A. von Senger zu Beginn der Dreissigerjahre

A. von Senger zu Beginn der Dreissigerjahre
In den 1930er Jahren wirkte von Senger als Dozent an der Technischen Hochschule in München und wurde zum ordentlichen Professor ernannt. Sein viersemestriges Kolleg über „Baugestaltung in der Geschichte“ war die wichtigste seiner Vorlesungen.
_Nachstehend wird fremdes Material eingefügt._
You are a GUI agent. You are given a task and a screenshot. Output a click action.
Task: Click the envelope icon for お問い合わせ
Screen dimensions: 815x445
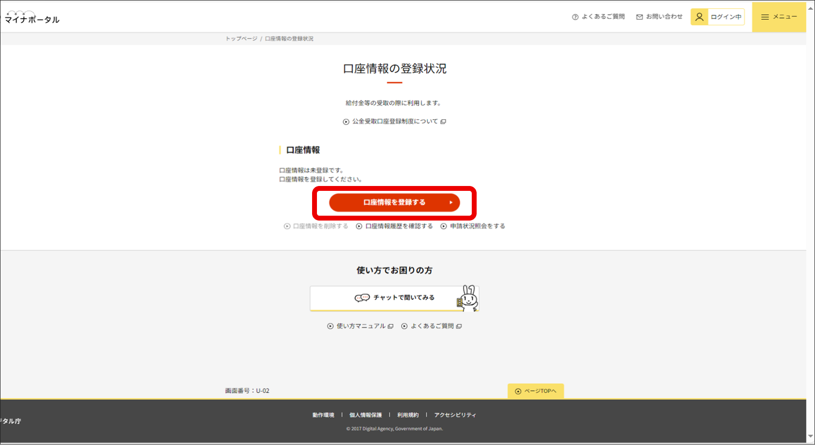639,16
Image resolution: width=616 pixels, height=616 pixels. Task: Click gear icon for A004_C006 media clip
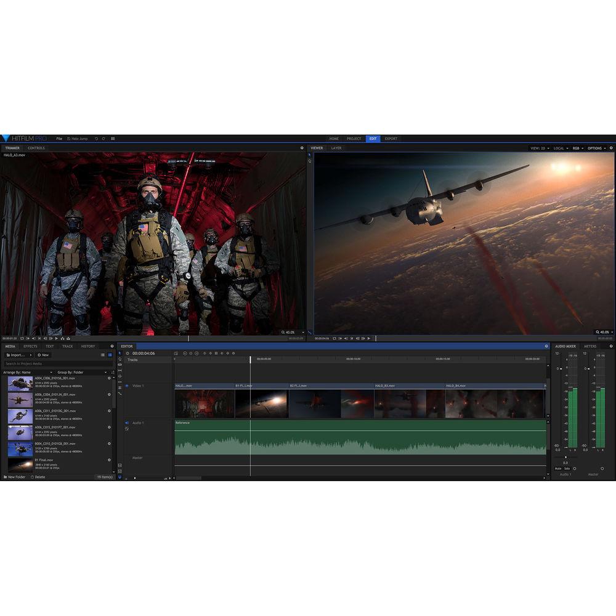109,378
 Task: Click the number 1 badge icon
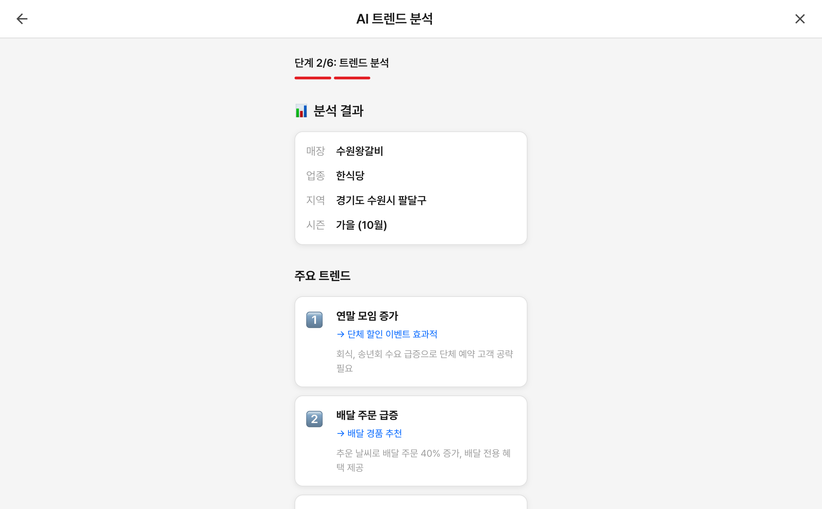click(x=314, y=320)
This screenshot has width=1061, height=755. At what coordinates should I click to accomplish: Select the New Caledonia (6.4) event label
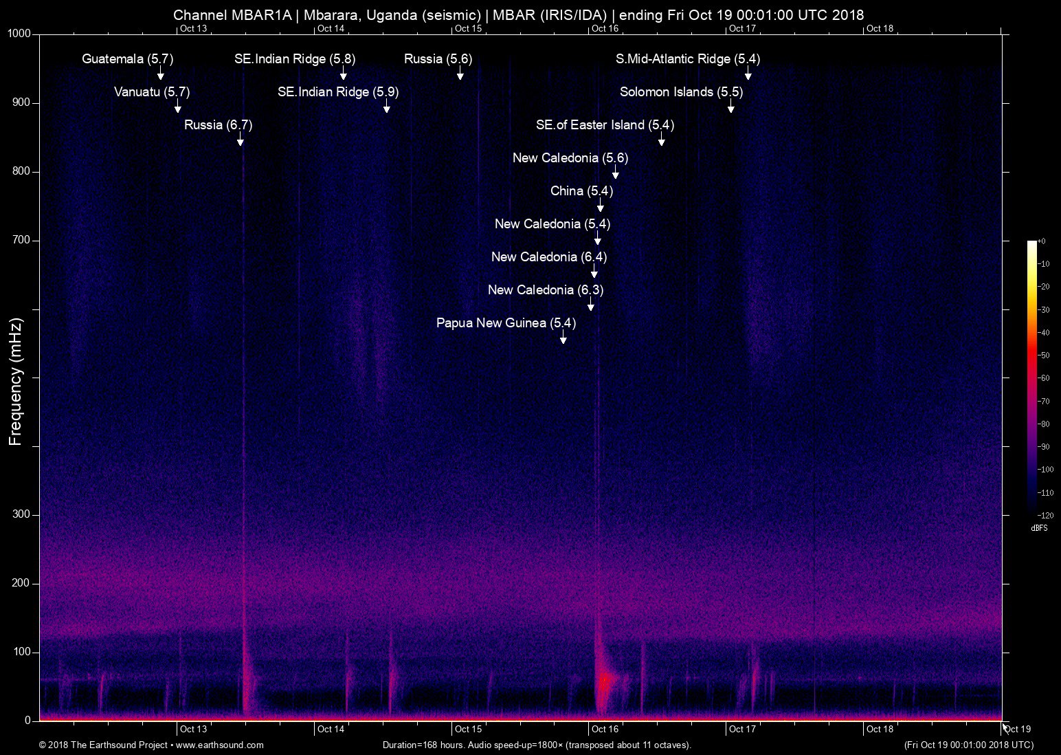click(x=548, y=256)
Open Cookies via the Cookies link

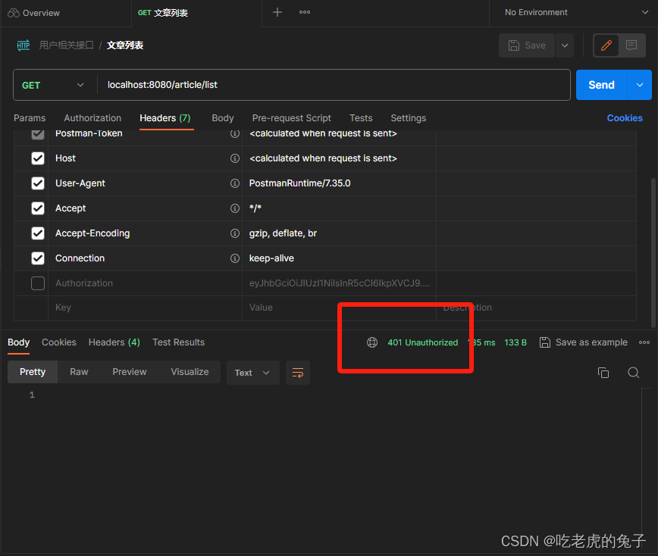(624, 118)
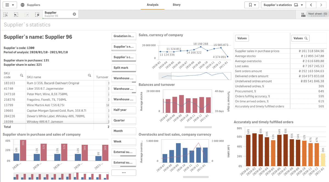329x182 pixels.
Task: Select the Analysis tab
Action: point(152,5)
Als er es ablehnte, einen öffentlichen Vortrag zum Lob der „Führerbauten“ zu halten, deren neoklassizistischer Stil und Monumentalität ihm missfielen, wurde seine vorzeitige Emeritierung eingeleitet. Während seiner Lehrtätigkeit in Deutschland konnte er nicht einen einzigen Bau ausführen. Er war nie Mitglied irgendeiner politischen Partei. 1945 erreichte er als 65jähriger das Pensionsalter und kehrte in die Schweiz zurück. Seither befasste er sich mit wissenschaftlichen Arbeiten. Bis an sein Lebensende erhielt Prof. von Senger eine deutsche Beamtenpension.